MITZPE RAMON, ISRAEL — Today I spent quality time with two Israeli students and some of the most interesting fossils in the world. Yael Leshno and Or Eliasson, students at Hebrew University, joined me for a walking journey through the Zohar and Matmor Formations (Middle Jurassic) in the northeastern part of Makhtesh Gadol. I’ve included a Google map above showing the makhtesh (an erosional crater in a breached anticline, to make it simple). The structure is about 10 km long, walled by Cretaceous sandstones with a soft, delightful core of Jurassic sediments. We worked today in a portion south of the main road through the makhtesh.
Or is standing here on the top of the basal unit of the Matmor Formation. We used this surface as a walkway to the brown hills in the background. Our first goal was to visit several outcrops of “Subunit 51”.
This unremarkable scene is actually the location of important and very well preserved Jurassic invertebrate fossils. The brown marls are the easternmost exposure of Subunit 51 of the Matmor Formation. They are loaded with corals, echinoids, crinoids, brachiopods, bryozoans (yes!), and other treasures. The soft marl helped preserve the fossils from most of the ravages of diagenesis, and makes them easy to free from the matrix. Some of the fossils we found here will be future Fossils of the Week on this blog. I particularly enjoyed our work in this interval today because Yael and Or are such excellent field paleontologists. They put their young eyes to good use.

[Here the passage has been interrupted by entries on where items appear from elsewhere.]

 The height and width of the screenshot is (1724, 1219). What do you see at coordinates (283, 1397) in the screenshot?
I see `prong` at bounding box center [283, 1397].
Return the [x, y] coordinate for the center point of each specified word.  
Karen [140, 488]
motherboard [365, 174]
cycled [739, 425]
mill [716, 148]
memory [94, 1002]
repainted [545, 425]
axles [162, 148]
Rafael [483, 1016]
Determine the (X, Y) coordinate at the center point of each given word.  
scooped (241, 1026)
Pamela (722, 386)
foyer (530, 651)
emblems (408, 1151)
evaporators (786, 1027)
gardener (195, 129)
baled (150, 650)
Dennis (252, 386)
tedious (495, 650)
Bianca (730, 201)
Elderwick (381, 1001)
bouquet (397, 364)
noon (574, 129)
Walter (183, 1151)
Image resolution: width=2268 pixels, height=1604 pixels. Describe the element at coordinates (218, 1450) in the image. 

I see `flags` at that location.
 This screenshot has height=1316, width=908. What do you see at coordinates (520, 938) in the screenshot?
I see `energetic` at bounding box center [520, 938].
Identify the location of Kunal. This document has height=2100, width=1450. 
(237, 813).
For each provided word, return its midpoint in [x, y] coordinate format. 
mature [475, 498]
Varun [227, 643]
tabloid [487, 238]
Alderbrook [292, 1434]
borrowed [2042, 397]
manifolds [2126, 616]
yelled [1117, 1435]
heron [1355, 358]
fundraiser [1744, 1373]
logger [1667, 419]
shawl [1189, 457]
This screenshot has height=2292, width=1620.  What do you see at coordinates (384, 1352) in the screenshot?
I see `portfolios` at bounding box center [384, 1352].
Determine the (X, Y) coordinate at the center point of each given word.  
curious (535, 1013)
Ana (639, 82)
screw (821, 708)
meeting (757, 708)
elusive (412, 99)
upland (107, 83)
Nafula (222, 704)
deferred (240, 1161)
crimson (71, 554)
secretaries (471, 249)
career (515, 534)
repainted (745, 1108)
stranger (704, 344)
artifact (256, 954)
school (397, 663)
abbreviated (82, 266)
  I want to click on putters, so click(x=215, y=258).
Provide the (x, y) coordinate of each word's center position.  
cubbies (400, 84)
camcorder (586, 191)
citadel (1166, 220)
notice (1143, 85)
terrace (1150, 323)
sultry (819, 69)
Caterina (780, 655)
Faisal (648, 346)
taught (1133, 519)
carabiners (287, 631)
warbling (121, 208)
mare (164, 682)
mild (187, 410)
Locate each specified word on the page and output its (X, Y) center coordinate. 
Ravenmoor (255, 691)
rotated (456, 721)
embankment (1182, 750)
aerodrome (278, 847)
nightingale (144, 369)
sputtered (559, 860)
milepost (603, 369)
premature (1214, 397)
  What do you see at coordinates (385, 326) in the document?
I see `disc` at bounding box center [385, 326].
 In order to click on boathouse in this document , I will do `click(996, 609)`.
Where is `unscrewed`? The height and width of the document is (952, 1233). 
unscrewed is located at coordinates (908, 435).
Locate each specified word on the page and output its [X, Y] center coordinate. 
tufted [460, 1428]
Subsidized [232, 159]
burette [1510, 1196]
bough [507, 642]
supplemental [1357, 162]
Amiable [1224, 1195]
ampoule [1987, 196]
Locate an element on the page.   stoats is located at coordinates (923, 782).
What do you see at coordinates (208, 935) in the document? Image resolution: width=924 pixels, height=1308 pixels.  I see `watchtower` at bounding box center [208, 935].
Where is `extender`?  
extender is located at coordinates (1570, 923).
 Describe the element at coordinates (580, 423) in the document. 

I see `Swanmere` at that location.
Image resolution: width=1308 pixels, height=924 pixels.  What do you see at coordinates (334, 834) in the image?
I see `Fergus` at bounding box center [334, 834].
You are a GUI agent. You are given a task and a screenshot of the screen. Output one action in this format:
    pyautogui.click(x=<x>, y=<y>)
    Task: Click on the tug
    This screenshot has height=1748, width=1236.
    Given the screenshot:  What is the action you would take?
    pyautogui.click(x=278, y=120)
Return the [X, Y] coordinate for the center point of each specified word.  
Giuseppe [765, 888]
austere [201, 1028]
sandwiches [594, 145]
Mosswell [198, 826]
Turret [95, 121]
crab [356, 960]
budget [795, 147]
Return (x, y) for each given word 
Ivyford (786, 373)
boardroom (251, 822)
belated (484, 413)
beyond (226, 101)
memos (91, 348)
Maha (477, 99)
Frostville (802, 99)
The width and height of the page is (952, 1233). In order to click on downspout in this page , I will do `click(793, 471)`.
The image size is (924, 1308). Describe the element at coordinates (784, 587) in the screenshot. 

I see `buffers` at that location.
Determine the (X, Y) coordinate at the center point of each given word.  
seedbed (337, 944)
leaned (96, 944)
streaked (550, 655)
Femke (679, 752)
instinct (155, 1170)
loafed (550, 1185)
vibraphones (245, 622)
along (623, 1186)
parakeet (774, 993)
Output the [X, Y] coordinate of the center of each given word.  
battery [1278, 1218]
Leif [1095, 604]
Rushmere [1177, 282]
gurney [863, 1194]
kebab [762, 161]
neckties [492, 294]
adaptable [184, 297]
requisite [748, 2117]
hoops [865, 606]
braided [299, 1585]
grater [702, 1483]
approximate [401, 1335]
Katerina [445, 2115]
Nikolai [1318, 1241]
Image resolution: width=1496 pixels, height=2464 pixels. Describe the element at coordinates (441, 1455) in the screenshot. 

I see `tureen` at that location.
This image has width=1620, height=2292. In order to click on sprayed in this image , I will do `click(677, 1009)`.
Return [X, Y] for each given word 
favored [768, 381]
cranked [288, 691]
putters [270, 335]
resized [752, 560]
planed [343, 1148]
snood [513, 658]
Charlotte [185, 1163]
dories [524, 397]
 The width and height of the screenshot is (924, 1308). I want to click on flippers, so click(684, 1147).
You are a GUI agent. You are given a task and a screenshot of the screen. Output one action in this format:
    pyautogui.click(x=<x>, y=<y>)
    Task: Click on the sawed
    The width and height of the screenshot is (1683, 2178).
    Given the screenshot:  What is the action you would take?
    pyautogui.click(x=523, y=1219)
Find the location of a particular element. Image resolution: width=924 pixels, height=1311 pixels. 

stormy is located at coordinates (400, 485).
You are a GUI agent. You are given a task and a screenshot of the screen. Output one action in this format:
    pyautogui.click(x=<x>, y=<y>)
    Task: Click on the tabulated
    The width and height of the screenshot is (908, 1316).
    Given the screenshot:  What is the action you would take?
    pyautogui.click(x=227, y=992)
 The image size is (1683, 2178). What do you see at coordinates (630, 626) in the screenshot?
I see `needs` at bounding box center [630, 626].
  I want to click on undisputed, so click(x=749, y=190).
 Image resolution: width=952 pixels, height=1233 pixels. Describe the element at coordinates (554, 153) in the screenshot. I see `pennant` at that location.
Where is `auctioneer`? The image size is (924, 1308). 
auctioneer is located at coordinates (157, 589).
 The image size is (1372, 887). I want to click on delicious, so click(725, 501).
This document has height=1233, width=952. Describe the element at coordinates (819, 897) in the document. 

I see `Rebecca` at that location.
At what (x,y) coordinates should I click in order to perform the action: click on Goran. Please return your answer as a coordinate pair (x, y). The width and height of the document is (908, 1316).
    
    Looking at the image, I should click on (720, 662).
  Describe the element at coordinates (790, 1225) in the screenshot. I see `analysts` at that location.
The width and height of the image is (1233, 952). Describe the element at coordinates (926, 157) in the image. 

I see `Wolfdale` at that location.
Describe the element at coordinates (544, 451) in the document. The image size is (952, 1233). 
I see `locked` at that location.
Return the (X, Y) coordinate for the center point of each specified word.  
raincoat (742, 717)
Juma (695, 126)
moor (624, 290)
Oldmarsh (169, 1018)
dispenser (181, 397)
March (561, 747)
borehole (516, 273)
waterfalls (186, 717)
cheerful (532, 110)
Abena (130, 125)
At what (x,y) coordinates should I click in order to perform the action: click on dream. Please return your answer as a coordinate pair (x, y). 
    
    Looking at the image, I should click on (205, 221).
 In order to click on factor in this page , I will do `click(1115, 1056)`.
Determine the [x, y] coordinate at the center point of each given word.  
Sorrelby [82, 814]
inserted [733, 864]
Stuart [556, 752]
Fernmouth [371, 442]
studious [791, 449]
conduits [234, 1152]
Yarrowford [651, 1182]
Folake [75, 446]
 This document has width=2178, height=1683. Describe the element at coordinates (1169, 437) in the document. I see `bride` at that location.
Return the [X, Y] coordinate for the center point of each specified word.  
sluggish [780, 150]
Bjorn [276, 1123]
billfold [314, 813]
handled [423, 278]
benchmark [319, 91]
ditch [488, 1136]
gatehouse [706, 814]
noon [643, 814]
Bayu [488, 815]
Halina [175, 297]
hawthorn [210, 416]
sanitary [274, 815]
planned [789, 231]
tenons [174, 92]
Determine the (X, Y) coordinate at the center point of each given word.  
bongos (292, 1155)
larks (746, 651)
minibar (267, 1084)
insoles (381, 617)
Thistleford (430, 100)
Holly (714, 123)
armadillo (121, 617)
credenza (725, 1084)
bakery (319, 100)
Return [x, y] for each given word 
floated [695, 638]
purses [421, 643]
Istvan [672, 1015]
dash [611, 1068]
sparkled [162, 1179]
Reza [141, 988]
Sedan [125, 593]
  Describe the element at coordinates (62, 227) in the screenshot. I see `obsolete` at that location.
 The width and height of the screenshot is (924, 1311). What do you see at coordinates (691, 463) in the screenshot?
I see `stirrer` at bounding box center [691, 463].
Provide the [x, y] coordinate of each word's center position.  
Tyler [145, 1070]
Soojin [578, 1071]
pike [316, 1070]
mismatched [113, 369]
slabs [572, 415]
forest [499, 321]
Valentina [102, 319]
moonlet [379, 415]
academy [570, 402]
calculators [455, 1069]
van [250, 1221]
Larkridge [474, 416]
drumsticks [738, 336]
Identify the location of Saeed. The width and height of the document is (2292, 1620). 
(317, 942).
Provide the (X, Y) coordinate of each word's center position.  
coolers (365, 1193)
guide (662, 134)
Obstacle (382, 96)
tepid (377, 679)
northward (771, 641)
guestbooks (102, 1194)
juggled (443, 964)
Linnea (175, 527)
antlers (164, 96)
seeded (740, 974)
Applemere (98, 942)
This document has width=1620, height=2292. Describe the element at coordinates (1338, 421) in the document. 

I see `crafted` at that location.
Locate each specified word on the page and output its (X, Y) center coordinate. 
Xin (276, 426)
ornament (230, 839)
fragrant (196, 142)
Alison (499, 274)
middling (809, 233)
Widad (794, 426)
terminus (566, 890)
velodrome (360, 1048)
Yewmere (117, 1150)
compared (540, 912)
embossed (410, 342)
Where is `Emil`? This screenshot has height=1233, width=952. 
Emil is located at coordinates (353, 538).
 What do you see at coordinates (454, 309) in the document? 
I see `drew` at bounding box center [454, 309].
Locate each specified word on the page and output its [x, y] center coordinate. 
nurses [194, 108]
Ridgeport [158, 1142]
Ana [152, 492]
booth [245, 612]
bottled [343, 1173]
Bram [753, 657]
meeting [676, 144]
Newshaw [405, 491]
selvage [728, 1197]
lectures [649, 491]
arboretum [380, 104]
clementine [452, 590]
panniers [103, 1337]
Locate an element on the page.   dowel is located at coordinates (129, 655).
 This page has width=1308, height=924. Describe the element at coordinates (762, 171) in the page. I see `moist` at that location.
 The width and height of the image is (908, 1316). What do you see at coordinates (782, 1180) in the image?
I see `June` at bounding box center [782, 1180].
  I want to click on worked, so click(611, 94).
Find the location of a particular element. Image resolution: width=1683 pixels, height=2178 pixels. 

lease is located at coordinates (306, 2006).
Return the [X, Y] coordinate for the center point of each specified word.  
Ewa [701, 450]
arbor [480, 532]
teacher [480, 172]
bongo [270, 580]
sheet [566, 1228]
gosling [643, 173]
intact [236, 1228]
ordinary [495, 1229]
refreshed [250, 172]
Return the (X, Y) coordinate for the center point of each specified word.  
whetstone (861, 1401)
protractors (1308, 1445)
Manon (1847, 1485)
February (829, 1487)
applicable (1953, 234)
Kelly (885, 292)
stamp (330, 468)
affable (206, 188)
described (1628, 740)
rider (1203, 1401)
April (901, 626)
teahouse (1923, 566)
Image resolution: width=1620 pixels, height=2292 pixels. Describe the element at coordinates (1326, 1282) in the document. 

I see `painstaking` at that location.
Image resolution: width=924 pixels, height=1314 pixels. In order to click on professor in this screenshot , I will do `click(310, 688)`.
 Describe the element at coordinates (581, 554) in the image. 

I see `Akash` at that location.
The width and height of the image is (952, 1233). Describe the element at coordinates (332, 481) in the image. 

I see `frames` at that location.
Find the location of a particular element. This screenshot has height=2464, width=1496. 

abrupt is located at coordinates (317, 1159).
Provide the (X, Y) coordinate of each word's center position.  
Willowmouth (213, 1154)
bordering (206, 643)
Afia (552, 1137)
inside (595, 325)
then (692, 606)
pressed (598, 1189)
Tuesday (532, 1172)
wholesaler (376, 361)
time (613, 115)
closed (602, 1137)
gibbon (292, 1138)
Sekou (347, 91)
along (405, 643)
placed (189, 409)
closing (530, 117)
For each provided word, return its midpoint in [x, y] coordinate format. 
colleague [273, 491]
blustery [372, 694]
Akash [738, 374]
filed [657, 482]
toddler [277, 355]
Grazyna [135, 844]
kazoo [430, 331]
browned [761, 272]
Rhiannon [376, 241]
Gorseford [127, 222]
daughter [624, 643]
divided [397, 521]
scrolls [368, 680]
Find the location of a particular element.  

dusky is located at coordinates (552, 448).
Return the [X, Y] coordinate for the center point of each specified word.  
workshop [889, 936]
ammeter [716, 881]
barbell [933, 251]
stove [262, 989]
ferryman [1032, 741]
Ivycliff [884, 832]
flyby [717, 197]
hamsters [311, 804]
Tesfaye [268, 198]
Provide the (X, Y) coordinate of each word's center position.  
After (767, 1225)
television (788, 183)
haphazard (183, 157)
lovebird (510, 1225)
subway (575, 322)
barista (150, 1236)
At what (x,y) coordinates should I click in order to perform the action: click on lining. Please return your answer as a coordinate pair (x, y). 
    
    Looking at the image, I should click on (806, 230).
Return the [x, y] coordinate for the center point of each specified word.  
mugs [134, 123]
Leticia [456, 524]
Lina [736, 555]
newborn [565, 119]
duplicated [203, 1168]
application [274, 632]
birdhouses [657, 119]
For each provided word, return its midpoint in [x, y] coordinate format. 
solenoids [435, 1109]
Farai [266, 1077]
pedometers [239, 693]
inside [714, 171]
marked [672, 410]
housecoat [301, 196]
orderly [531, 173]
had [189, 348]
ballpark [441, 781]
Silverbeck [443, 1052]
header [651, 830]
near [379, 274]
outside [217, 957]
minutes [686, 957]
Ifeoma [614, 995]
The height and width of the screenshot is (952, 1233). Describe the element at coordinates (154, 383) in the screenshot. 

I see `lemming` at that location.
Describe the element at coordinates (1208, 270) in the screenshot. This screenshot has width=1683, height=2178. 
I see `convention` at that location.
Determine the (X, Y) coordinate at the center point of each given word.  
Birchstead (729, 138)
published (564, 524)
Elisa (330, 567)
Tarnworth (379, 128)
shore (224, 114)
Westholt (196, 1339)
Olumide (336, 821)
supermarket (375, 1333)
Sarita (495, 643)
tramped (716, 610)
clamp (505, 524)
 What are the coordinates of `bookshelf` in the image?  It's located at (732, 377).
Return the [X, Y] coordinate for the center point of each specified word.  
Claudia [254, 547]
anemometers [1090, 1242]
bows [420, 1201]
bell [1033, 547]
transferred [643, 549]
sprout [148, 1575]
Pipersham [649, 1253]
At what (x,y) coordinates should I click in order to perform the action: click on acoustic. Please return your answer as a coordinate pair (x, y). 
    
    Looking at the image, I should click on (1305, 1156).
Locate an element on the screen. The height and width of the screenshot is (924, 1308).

After lunch on the Matmor Formation, we walked south to find the lowest exposures of the Zohar Formation, which underlies the Matmor and “Kidod”. Here is the first outcrop we found, located in a wadi. Yael is doing here lithological and paleontological descriptions so that she can plan her next expedition to these rocks for her dissertation work.
The lowest Zohar Formation in the makhtesh is exposed along a central wadi. Yael is on the skyline scouting it out. The upper beds where she is walking are very rich in mollusks, brachiopods, and echinoderms.
The Zohar Formation contains alternating limestones and marls, much like the Matmor.
This is the underside of a thick layer of Zohar Formation limestone. It has convex hyporeliefs of Thalassinoides burrows about 5-10 cm in diameter. These were produced by burrowing crustaceans in shallow waters. The early geologists in this area did not recognize these features as trace fossils, referring to them as “negative mudcracks”.
In this perspective on the Zohar limestones, you can just make out a white balloon in the far distant sky. This tethered balloon is operated by the Israel Defense Forces to watch over the border with Jordan with all kinds of fancy detection equipment (I imagine).
This little gecko watched us work at the Zohar outcrop.
On our walk back to the car, sharp-eyed Or pointed out numerous flint flakes in a patch of desert pavement several meters square. These are the remains of a tool-making workshop. These are Mousterian and, astonishingly, about 150,000 years old. They were worked by Neanderthals!
This is a lithic core, from which flakes were chipped by our busy cousins. I’ve seen this flint material all over the Negev, but hadn’t realized how old it is and who was responsible. I am very much in the Old World here.